You may or may not have noticed that there’s trouble afoot in Wisconsin lately. With my busy schedule of going to work, learning how to speak fluent 2-year-old, and sleeping, it’s a wonder I notice anything that’s going on in the world anymore. But the protests in Wisconsin over the governor’s attempts to annihilate labor unions have got my attention. Not only because it’s sad to see working people tearing each other down for false notions of who is getting a free ride from whom, but also because it’s the latest battleground in an ongoing war on teachers.
I admit that I feel powerless. I don’t know how to fix education in this country, but I’m fairly certain, as many people in Wisconsin seem to be, that the solution doesn’t involve demonizing teachers. People don’t become teachers because they want to live high on the hog—they do it because they want to teach.
I know this partly because I went to private school—wait, don’t roll your eyes yet. I have a point here.
Compared to a grueling job in public education, teaching private school must be like nirvana, even if there’s no pension plan per se. My teachers were paid a decent salary, encouraged to be autonomous, and genuinely seemed to love their jobs—and still, when an invited speaker addressed our high school student body and asked “who here wants to be a teacher?” no hands were raised. We were all supposed to end up as doctors and lawyers and other prestigious folk. Even the most awesome teaching job in the world was perceived as not good enough.
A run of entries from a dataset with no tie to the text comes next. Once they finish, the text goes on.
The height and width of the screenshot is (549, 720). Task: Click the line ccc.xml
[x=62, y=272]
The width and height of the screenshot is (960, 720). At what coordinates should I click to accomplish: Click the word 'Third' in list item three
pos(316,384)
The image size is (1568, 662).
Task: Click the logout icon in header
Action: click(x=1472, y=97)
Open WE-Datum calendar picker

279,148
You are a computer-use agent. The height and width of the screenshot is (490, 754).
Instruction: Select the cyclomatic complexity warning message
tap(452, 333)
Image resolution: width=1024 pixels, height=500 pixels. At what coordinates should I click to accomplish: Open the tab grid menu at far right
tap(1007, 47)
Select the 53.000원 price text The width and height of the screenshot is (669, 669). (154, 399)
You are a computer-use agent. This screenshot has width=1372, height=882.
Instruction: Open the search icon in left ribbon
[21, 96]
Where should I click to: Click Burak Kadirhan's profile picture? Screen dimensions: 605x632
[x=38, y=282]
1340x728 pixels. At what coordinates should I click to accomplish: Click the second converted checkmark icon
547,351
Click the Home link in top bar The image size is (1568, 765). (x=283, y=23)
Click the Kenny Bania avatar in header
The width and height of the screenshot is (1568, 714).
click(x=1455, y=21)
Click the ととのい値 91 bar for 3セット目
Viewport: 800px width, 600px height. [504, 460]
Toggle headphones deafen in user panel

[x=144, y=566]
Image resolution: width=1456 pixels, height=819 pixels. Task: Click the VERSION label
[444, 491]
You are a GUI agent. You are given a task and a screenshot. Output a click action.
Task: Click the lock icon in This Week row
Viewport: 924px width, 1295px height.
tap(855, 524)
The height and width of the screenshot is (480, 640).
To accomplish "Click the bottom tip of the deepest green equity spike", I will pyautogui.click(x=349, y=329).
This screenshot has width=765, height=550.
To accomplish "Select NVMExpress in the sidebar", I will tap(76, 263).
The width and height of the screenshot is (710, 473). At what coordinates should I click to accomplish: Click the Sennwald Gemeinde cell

I think this gets to the heart of the problem. On one hand, we hold our kids’ teachers to high standards, expecting them to drill our little academic soldiers relentlessly until their test scores approach perfection while also (somehow) instilling in them a love of learning. After all, we pin so many hopes and dreams on our kids’ ability to perform well in school and their desire to keep learning, striving, and achieving. But on the other hand, we don’t value teaching as a profession. Those hopes and dreams don’t involve our kids growing up to teach middle school.
Well, thank god that some of our kids do disappoint us by choosing, as a lifelong pursuit, to share their love of learning with those who came after them. Shouldn’t we be trying to make their jobs easier, better, and more fulfilling instead of less?